Valeria (ヴァレリア) is a 1965 chamber music composition by Toru Takemitsu, recomposed from an earlier work, Sonant. Takemitsu wrote the piece for the 6th Modern Music Festival in Tokyo in 1965 for an ensemble comprising violin, cello, guitar, two bandoneons and two flutes. Four years later, he adjusted its scoring, replacing the bandoneons with an electric organ and the flutes with piccolos, and applying the title Valeria.
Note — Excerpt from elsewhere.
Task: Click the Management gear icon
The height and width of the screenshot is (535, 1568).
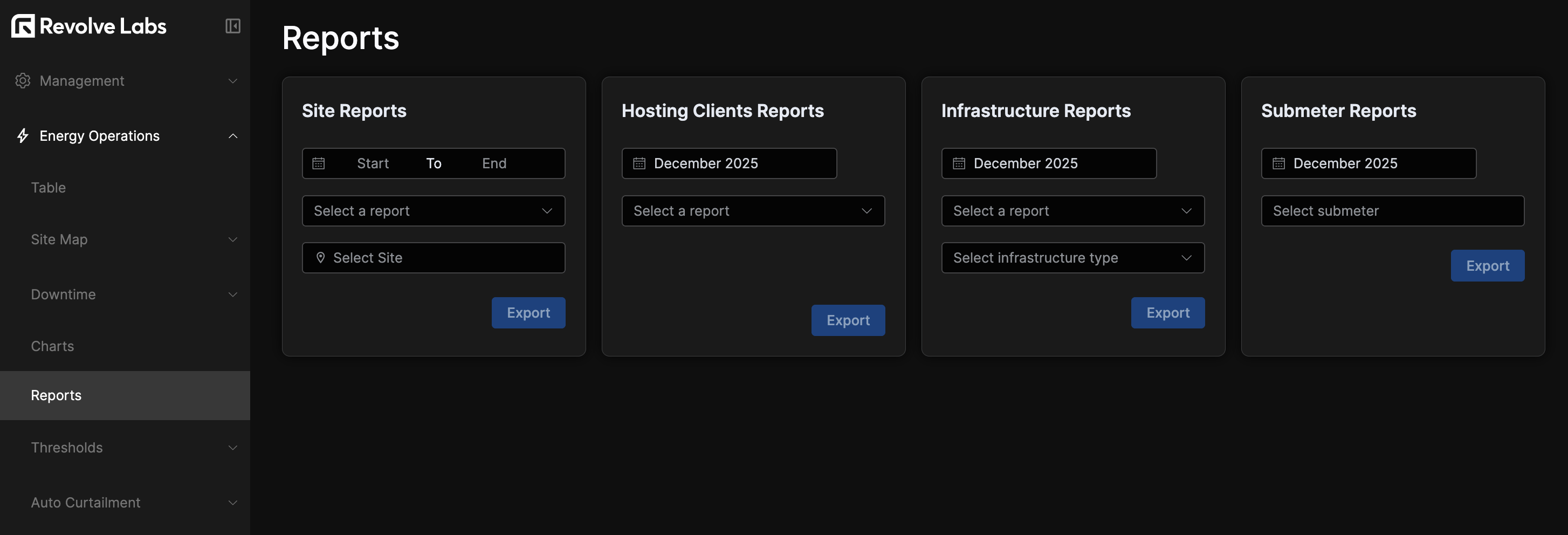Action: click(23, 80)
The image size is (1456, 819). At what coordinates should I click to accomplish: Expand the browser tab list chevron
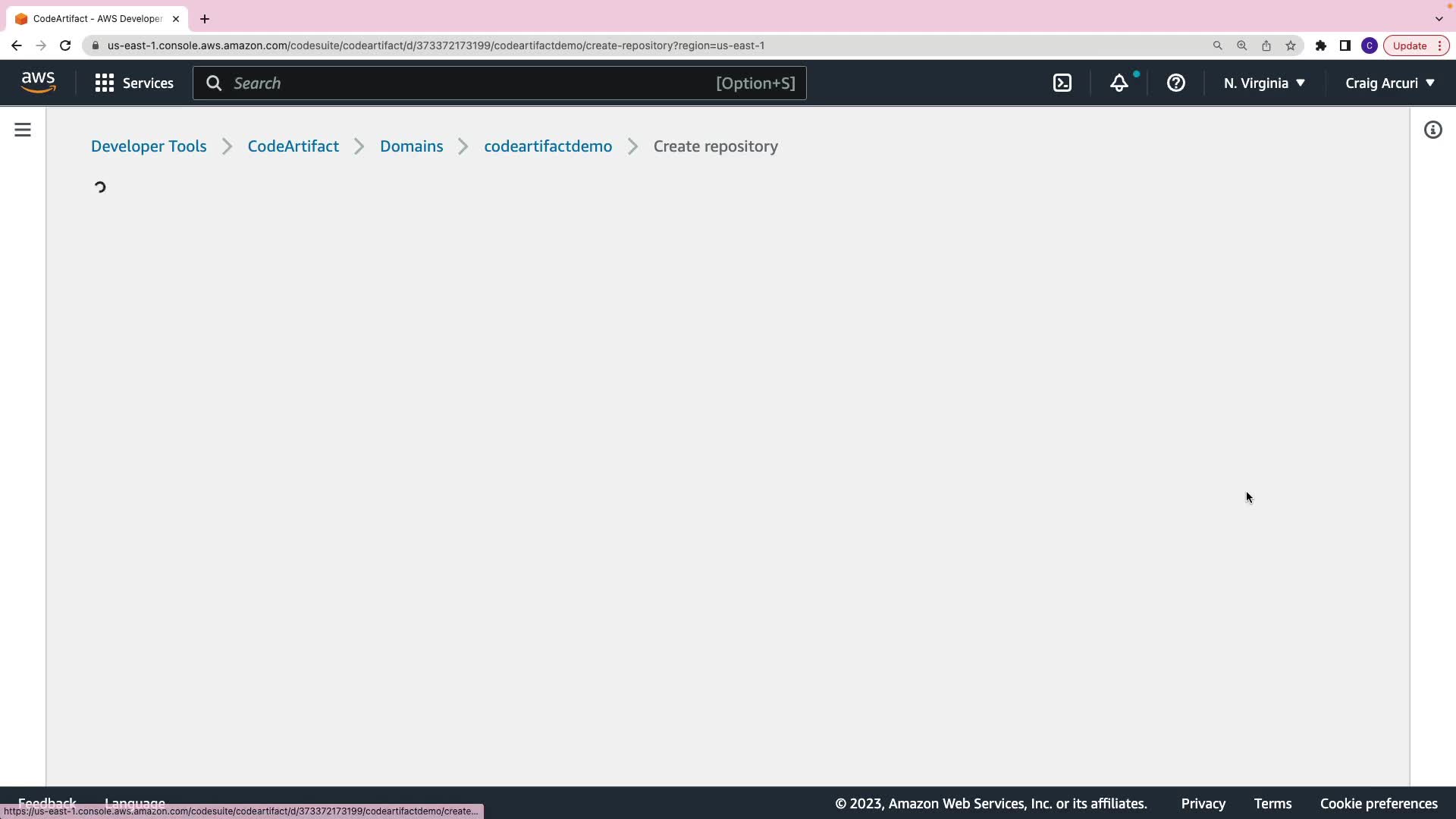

Hiroshi Wakasugi conducted the premiere in September 1969, and a recording at Polydor Studio 2 in Tokyo was produced at the end of that month.

==Form==
The work is in four sections and lasts about six minutes. Section I begins with banter and pauses for the three string instruments, the guitar used somewhat percussively. Near the end they are briefly joined by the two piccolos. This is the longest section, at nearly two minutes. In Section II, named "Recitative I", morbid measures for the electric organ are soon lightened by the guitar but then copied in the violin. The cello has the forlorn last word. Section III finds the string instruments and the organ in agitated opposition to each other, creating a tense sound-space. The piccolos join in, obbligati. Unity is upheld when "Recitative II" (Section IV) returns to the ideas of its earlier self with roles and material reversed.